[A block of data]
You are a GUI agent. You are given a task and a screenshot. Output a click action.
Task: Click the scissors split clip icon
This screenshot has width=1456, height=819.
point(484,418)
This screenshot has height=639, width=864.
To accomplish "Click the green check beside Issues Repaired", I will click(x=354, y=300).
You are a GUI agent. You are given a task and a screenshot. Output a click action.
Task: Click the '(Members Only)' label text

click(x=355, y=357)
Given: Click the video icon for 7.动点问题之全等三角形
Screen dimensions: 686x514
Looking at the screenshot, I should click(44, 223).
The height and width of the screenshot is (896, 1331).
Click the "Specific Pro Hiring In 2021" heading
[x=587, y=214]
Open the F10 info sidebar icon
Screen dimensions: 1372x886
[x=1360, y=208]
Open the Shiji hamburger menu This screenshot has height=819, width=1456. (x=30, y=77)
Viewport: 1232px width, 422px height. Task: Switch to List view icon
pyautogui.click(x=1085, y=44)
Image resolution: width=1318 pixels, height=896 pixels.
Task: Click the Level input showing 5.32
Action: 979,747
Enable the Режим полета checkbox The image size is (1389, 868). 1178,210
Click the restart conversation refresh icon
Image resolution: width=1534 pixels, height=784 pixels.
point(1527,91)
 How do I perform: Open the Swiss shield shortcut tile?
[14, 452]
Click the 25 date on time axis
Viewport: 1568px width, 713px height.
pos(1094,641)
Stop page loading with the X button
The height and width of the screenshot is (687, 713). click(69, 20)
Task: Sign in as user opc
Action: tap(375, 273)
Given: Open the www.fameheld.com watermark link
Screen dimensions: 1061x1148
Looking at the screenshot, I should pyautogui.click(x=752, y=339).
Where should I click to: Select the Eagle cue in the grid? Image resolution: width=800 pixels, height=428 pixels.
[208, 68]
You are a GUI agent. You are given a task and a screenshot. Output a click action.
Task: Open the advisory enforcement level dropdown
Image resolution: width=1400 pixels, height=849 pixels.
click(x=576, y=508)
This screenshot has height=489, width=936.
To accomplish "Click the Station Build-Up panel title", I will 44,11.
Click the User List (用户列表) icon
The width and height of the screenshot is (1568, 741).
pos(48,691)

__To be done__: Can you copy every line of the records above word for word?

__Answer to the problem__:
You are a GUI agent. You are given a task and a screenshot. Output a click action.
Task: Click the scissors split clip icon
This screenshot has width=1456, height=819.
point(484,418)
This screenshot has height=639, width=864.
To accomplish "Click the green check beside Issues Repaired", I will click(x=354, y=300).
You are a GUI agent. You are given a task and a screenshot. Output a click action.
Task: Click the '(Members Only)' label text

click(x=355, y=357)
Given: Click the video icon for 7.动点问题之全等三角形
Screen dimensions: 686x514
Looking at the screenshot, I should click(44, 223).
The height and width of the screenshot is (896, 1331).
Click the "Specific Pro Hiring In 2021" heading
[x=587, y=214]
Open the F10 info sidebar icon
Screen dimensions: 1372x886
[x=1360, y=208]
Open the Shiji hamburger menu This screenshot has height=819, width=1456. (x=30, y=77)
Viewport: 1232px width, 422px height. Task: Switch to List view icon
pyautogui.click(x=1085, y=44)
Image resolution: width=1318 pixels, height=896 pixels.
Task: Click the Level input showing 5.32
Action: 979,747
Enable the Режим полета checkbox The image size is (1389, 868). 1178,210
Click the restart conversation refresh icon
Image resolution: width=1534 pixels, height=784 pixels.
point(1527,91)
 How do I perform: Open the Swiss shield shortcut tile?
[14, 452]
Click the 25 date on time axis
Viewport: 1568px width, 713px height.
pos(1094,641)
Stop page loading with the X button
The height and width of the screenshot is (687, 713). click(69, 20)
Task: Sign in as user opc
Action: tap(375, 273)
Given: Open the www.fameheld.com watermark link
Screen dimensions: 1061x1148
Looking at the screenshot, I should pyautogui.click(x=752, y=339).
Where should I click to: Select the Eagle cue in the grid? Image resolution: width=800 pixels, height=428 pixels.
[208, 68]
You are a GUI agent. You are given a task and a screenshot. Output a click action.
Task: Open the advisory enforcement level dropdown
Image resolution: width=1400 pixels, height=849 pixels.
click(x=576, y=508)
This screenshot has height=489, width=936.
To accomplish "Click the Station Build-Up panel title", I will 44,11.
Click the User List (用户列表) icon
The width and height of the screenshot is (1568, 741).
pos(48,691)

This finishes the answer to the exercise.